** start Available data **

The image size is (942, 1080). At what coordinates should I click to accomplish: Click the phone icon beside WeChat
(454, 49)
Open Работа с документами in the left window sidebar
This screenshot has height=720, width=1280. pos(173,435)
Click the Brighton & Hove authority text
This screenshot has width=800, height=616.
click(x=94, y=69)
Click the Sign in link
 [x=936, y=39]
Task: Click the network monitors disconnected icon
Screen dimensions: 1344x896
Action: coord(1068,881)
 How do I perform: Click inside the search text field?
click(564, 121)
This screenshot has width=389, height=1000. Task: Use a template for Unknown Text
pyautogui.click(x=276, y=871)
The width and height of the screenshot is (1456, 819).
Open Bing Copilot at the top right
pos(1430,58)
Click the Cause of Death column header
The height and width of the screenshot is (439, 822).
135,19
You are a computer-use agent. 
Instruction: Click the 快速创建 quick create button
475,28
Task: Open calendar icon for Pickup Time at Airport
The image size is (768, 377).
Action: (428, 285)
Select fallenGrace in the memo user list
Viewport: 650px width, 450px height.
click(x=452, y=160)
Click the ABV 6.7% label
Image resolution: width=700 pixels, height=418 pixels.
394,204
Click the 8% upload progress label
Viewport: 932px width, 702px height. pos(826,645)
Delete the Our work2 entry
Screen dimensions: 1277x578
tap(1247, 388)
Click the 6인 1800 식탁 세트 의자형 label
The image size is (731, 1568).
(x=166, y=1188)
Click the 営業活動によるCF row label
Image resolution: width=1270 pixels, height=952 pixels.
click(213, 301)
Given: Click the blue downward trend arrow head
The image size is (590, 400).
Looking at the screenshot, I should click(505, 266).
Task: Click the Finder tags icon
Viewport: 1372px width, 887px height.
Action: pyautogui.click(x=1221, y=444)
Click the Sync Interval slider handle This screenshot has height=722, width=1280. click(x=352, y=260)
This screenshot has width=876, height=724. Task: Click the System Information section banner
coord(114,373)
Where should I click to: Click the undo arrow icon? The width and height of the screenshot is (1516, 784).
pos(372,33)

** end Available data **

Exercise description: Retype the records exactly, from the line containing "This screenshot has width=876, height=724." through the end of the records.

Response to the task:
This screenshot has width=876, height=724. Task: Click the System Information section banner
coord(114,373)
Where should I click to: Click the undo arrow icon? The width and height of the screenshot is (1516, 784).
pos(372,33)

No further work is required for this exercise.